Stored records
[Start of section]
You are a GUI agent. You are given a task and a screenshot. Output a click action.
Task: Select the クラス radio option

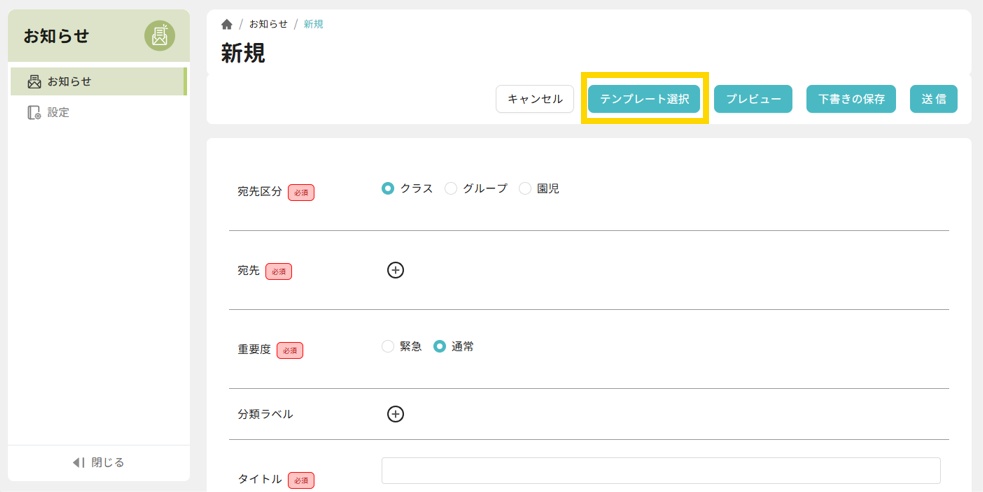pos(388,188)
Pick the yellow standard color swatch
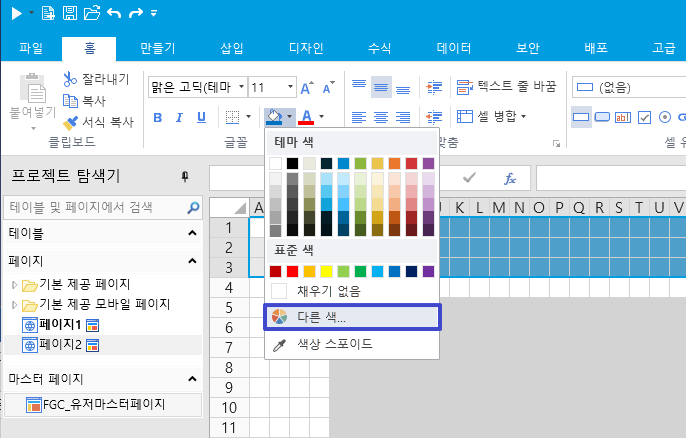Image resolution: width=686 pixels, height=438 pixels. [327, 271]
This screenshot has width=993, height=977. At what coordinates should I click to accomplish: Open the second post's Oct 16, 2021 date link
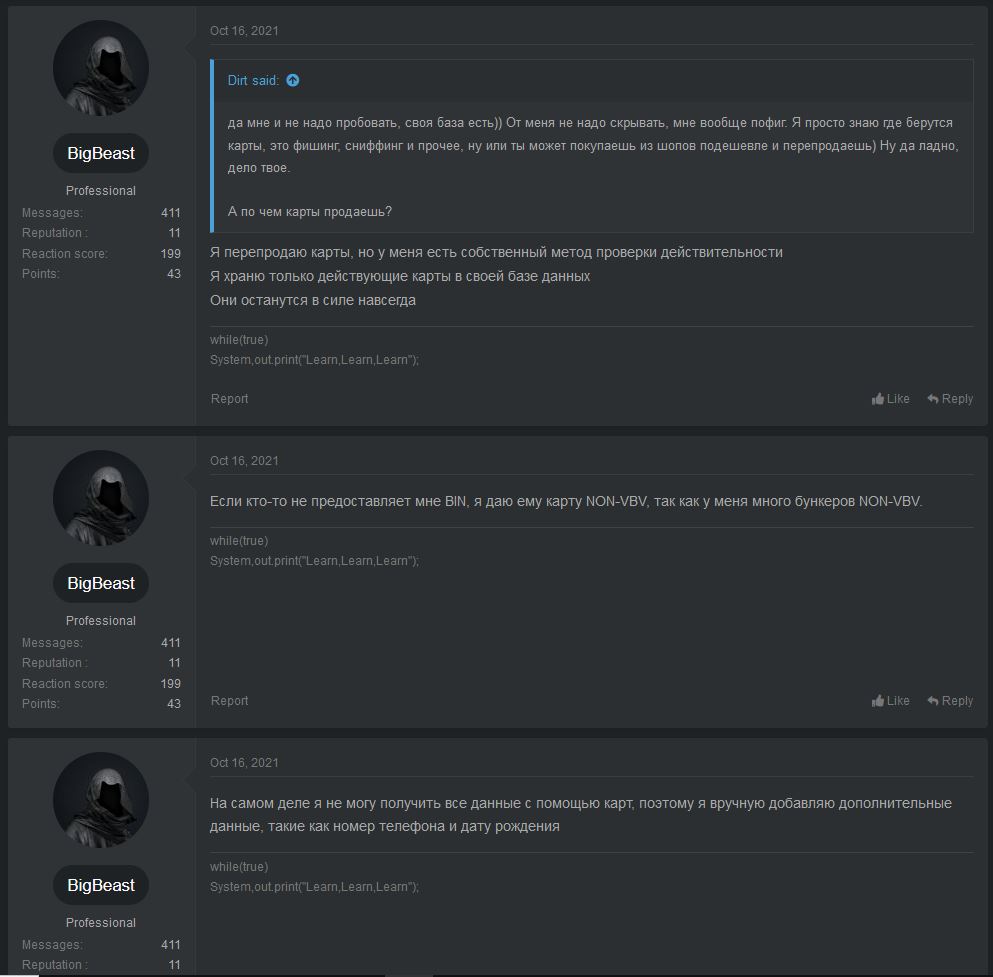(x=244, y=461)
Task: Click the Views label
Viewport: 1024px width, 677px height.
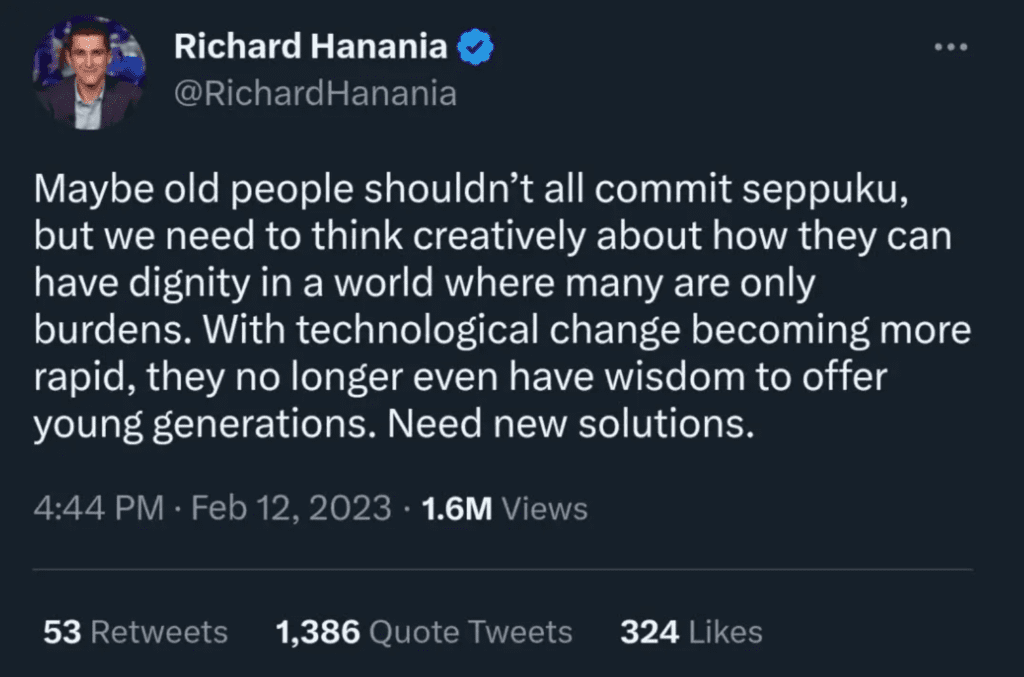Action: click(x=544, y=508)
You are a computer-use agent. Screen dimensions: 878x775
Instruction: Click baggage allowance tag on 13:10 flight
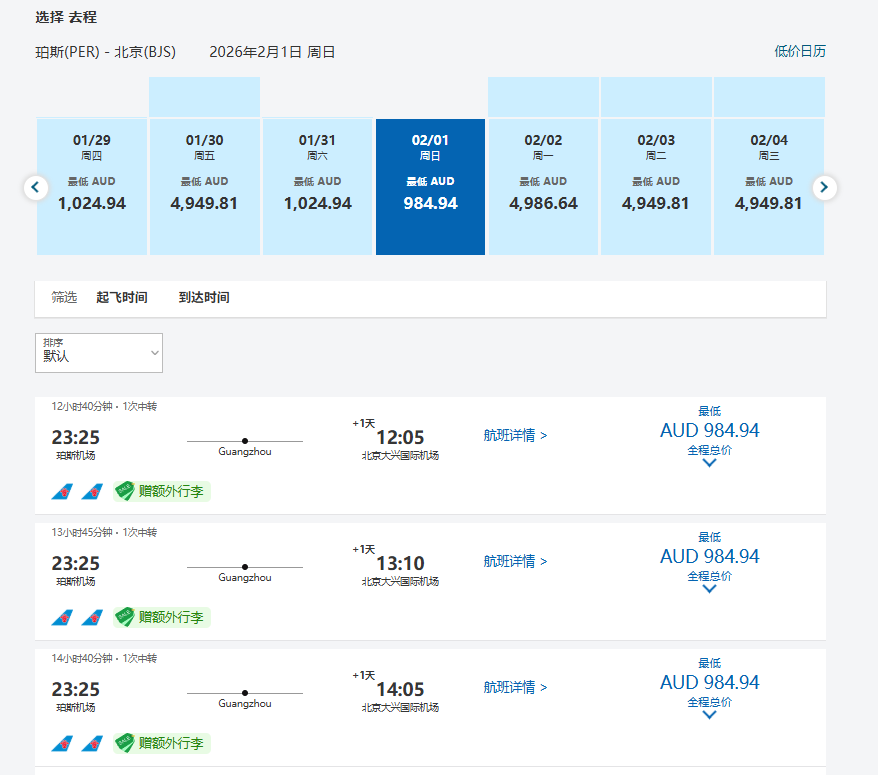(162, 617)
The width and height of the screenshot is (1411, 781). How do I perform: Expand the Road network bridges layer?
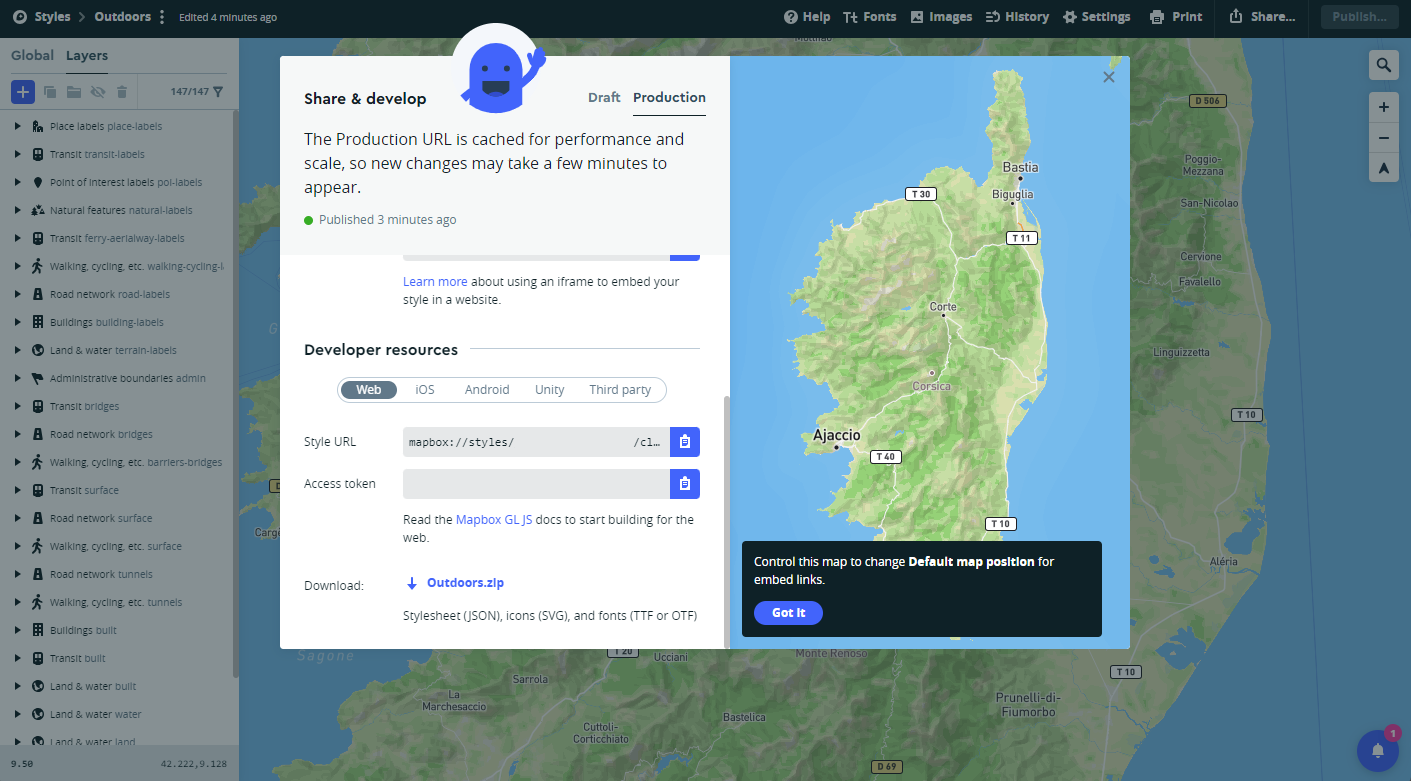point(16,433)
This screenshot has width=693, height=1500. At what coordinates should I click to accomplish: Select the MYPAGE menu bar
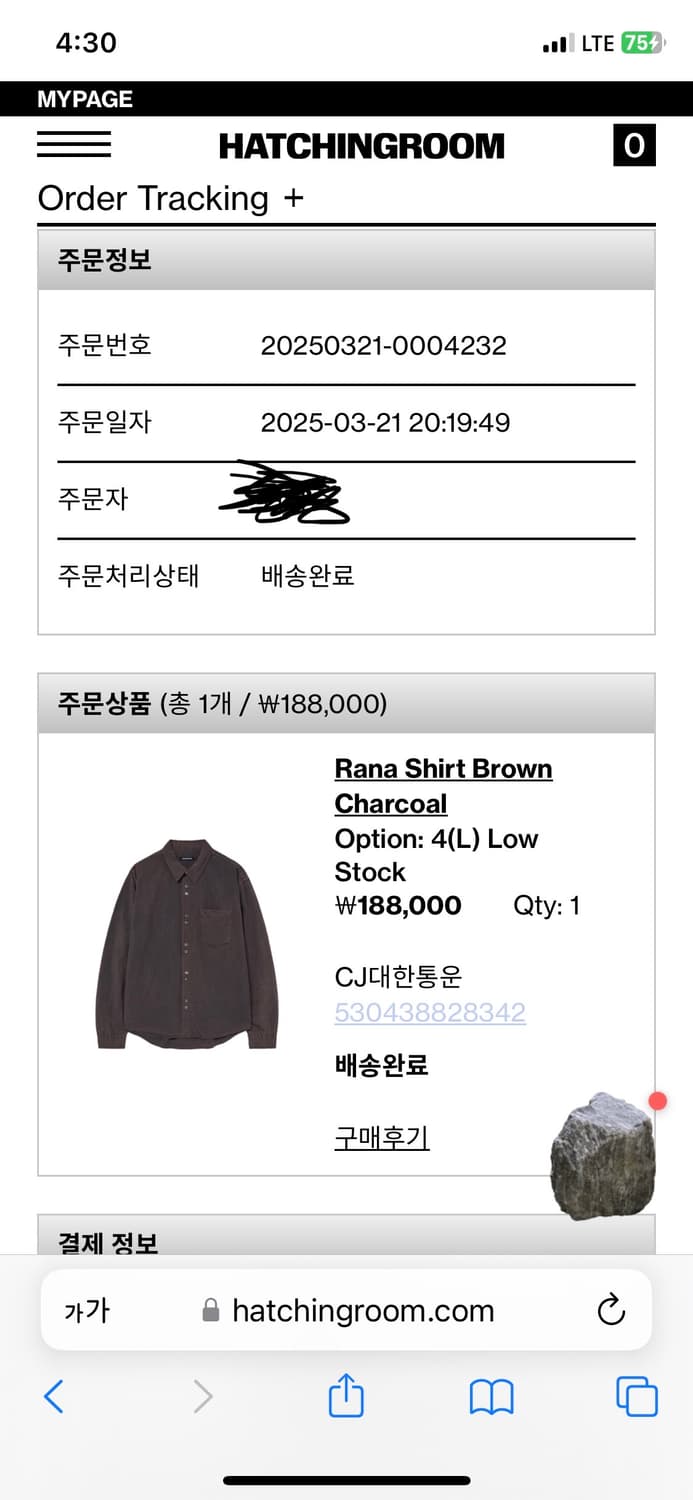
[End of section]
◆ WORK INSTRUCTIONS
Check each line of the data above for the string "agent", then report how many lines have it, with no other words.

◆ ANSWER FOR THE TASK
2